Her chin shot up. “I mean it. Why would they have to know?”

“Sweetheart, if you’re pregnant and you have a baby, somebody’s going to notice, I’ll guarantee you.”

“They don’t have to know how we did it. The center has a confidentiality agreement. Nobody else ever has to know.”

“And how do you explain this baby? Say we had a wild fling? And then we decided it wouldn’t work, but there’s a baby on the way, so what the hell, you’ll just go ahead and have it?”

“Why not?” she challenged. “People try to reconcile all the time, and it doesn’t work out. One of us got careless, I got pregnant. I wanted another child, so I had it.”

“Good Lord,” he said from between his teeth. “You’re something, you know that?”

“Isn’t it better?” she asked. “It’s a white lie, it’s not meant for an evil purpose. It’s just to protect us—all of us, the whole family.”

He picked up his glass and took a deep drink. “You should have been a lawyer. Your powers of equivocation are wasted on tomatoes.”

She ignored the gibe. “If the truth got out, it’d be a media circus. Other people have done this. They ended up being national news stories. Do you want that? Do you want it for Nealie? Or the baby?”

Suddenly he looked older, and more tired than she’d ever seen him. He rubbed his forehead. “The baby. You talk about this kid like he’s real.”

“He could be a she,” she said.

“Don’t change the subject.” He turned his back to her. He put his elbow on the mantel and leaned his forehead on his hand. “Look,” he said. “I don’t know if I can go through with this.”

Panic flooded her. “But you said—”

“I was in shock. I’m still in shock. None of this seems real.”

“Oh, Josh,” she said, her throat tight. “It’s too real. You’ve seen her. How little she is. How frail.”

He made no answer.

She said, “We have two choices. We can do nothing for her. Or we can do—this.”

He swore.

Desperate, she said, “It’s hard to accept, I know. It’s taken me two months to come to terms with it.”

She knew immediately she’d said the wrong thing. She saw the tension seize his body. For a moment he was as immobile as if turned to stone.

Then he dropped his hand from his eyes, straightened and turned to face her. “You’ve known about this for two months?”

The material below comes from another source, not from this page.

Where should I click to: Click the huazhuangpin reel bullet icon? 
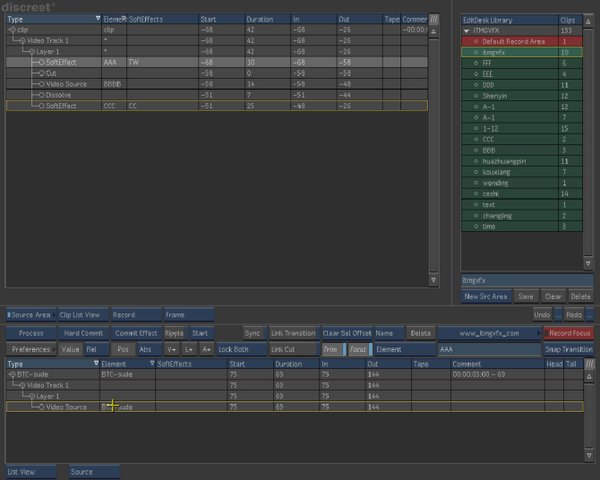(x=476, y=160)
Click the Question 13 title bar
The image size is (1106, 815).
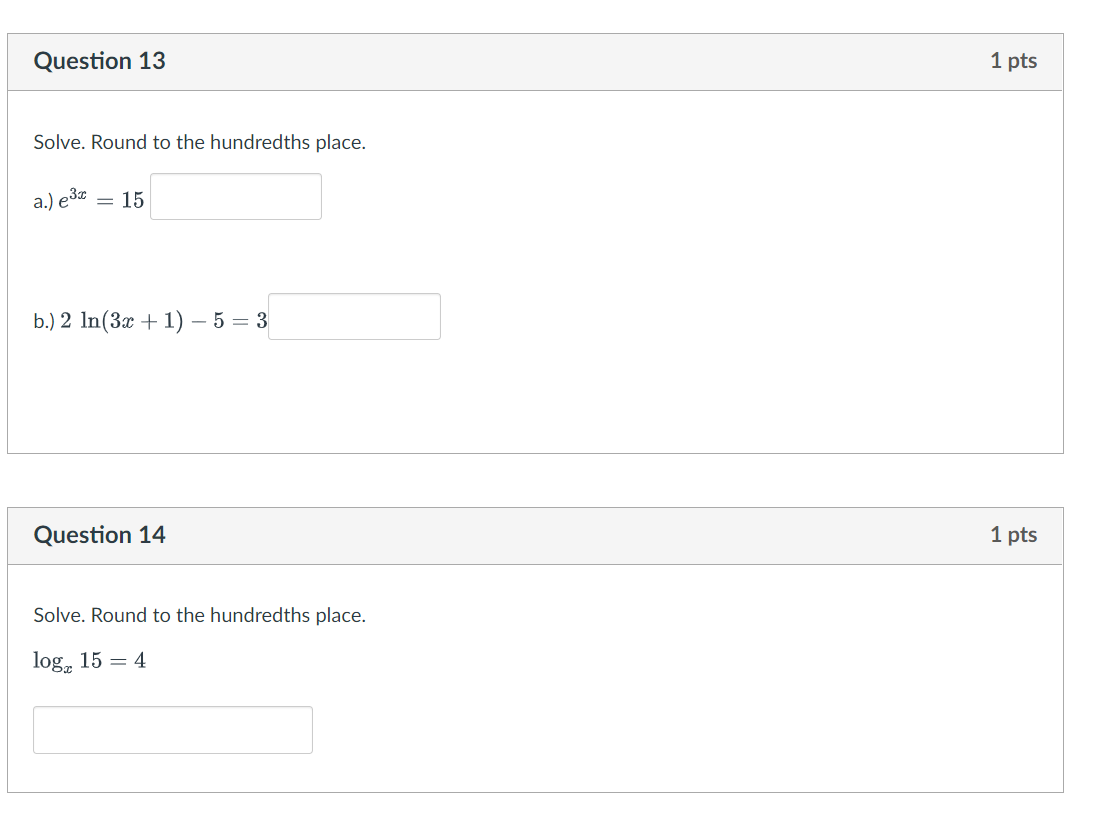coord(500,61)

“I—I guess I was—in denial.”

“Oh, please,” he said with contempt, “spare me the psychobabble.”

“If that’s the wrong word, I don’t know the right one.”

“My child’s seriously ill and you waited two months to tell me?”

“I couldn’t face it. I couldn’t talk about it. I couldn’t believe it. I had to think about what to do.”

He glared at her. She knew she deserved it. Tears welled in her eyes.

“I’m sorry. Be as angry as you want. But take it out on me. Not her.”

He put his hand to his forehead again. “Look, I’m still on Moscow time. I’ve got jet lag. Denial’s a lousy word. But I understand what you mean. Maybe I can’t forgive, yet. But I understand.”

She knew what he felt—grief, fright, anger and a terrible sense of isolation. He was full of the same roiling welter of emotions that had overwhelmed her when she’d first learned. And he was clearly exhausted, as well.

“Oh, Josh,” she said. “you need rest. Let me give you the keys to the truck.”

He said nothing, just stood there with his eyes covered.

She rose from the chair, then stood behind it, clasping its back, unsure what to do. “I’d drive you, but I can’t leave Nealie alone. I—I could call Poppa. It’s still early. You could just walk over there.”

He shook his head no. “I don’t want the keys. I certainly don’t want Poppa.”

“Then…”

He dropped his hand and met her gaze. He moved to her with a quickness that belied his fatigue. His hands gripped her shoulders. “What I want,” he said, “is you.”

Then his arms were around her, and hers were around him.

They clung to each other so desperately it was as if they were trying to forge their two bodies into one. She wanted to be as close to him as possible.

“Briana,” he said, “oh, Briana.”

Then his mouth was on hers, as hungry and seeking as her own, and she was lost in her need for him.